After achieving the titles Woman Grandmaster and International Master, the Grandmaster title is no longer on the cards?
‘I have one GM norm. But obtaining the title probably will never happen. Without work you can get nowhere.’
I brought up the subject of ‘kids’ dominating the chess scene. In my own very modest involvement as a chess player, I lamented, I am most intimidated when playing against children and that they are giving me the hardest time. Almira gallantly consoled me:
‘You are not the only one. My worst enemies are kids. At this (Paris) tournament, the only game I lost was to the young Moussard.
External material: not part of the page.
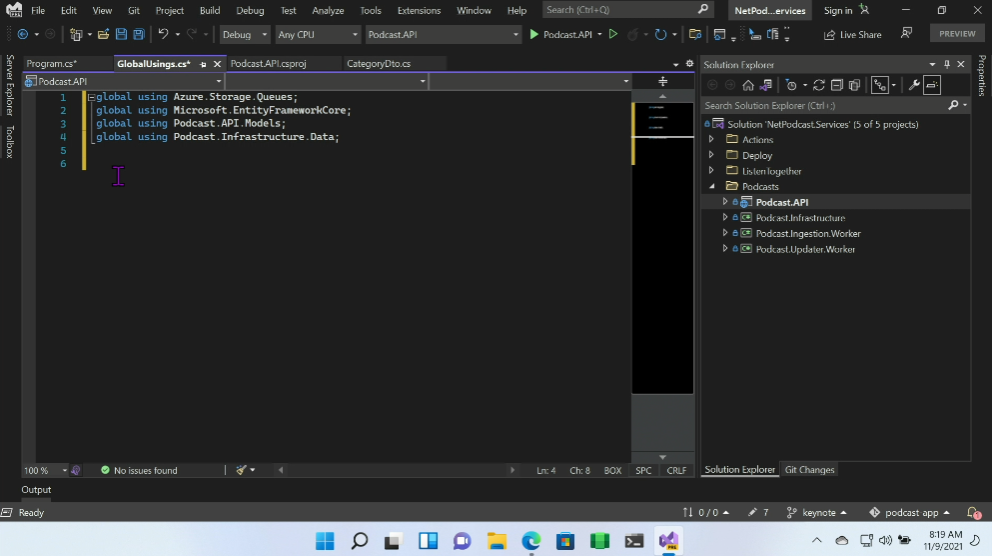Click the Live Share button
The height and width of the screenshot is (556, 992).
coord(852,34)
When I go to big international tournaments, like the European Championship in Plovdiv, I see all these young players and realize that I don’t know half of the field. That is when we are reminded that we are getting old.’
While Almira was playing in Paris, Laurent was playing at the Masters tournament in Biel and their young daughter was staying with her grandparents in Moldova, for the first time on her own. Almira was on her way to join her in a couple of day’s time.
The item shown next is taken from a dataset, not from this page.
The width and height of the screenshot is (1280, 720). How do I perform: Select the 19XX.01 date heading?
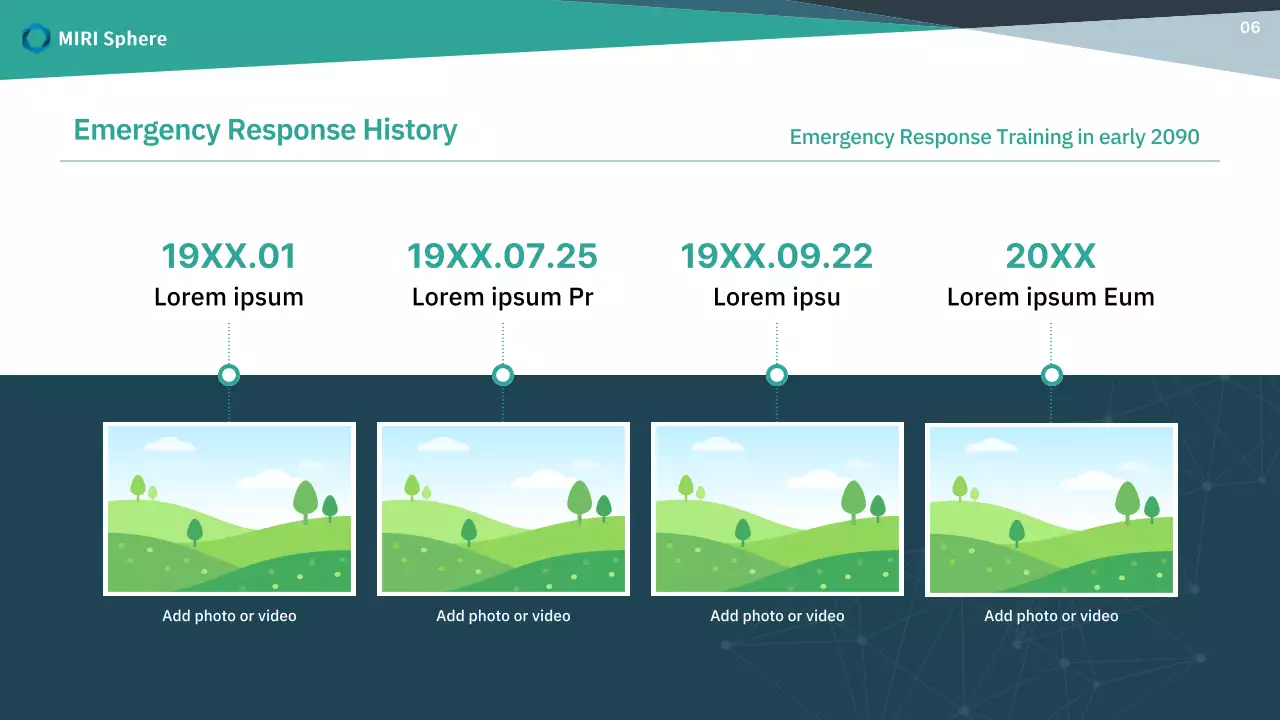pyautogui.click(x=229, y=257)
Almira at thirteen, 1989 in Moldova
The raspberry cake we had for desert brought up fond memories of her childhood.
‘It is my favourite fruit. There were plenty wild raspberries in the fields close to my house, and I enjoyed picking them when I was a child. I suspect my daughter will be doing the same right now.’
Do you miss home?
‘My home is now Paris. You are linked to people, not to places. I have been in contact with so many different cultures I can live anywhere.’
She is not alone in Paris, where a large chess community has concentrated over the last years. Among her close friends are GMs Pavel Tregubov and Vladimir Kramnik and their families with the latest addition being Marie-Laure and Vlad Kramnik’s baby daughter Daria.
‘We get together for parties, diners, birthdays. My duty is to make a big table at my place. I cover it with food and plenty of desserts – but I don’t cook!’
The ‘boys’ would also get often together for some serious work: Laurent was a second to Kramnik; he was a member of Kramnik's support team for his match against Anand in 2008.
GM Laurent Fressinet at the World Championship 2008 in Bonn
Almira has clearly immersed herself in the mysteries of poker. However, to the delight of chess fans, she is not completely abandoning chess. She retains her role as a captain and a player for the Monaco women’s team ‘Cercle d'Echecs de Monte Carlo’. Along with GMs Pia Cramling, Koneru Humpy, Alexandra Kosteniuk and Monika Socko they were European Club Champions in 2007 and 2008, and just a few days ago they finished second in the 2009 ECC in Ohrid, Macedonia. Almira won a silver medal for her performance on board four.
At the beginning of the next year, January/February, both Almira and her husband will participate at the Gibraltar Chess Festival.
If the ‘chess approach’ of playing poker would help in the practicalities of everyday life, so much the better. But I for one would like to see this beautiful, friendly, down-to-earth young woman remaining faithful to chess for many more years to come.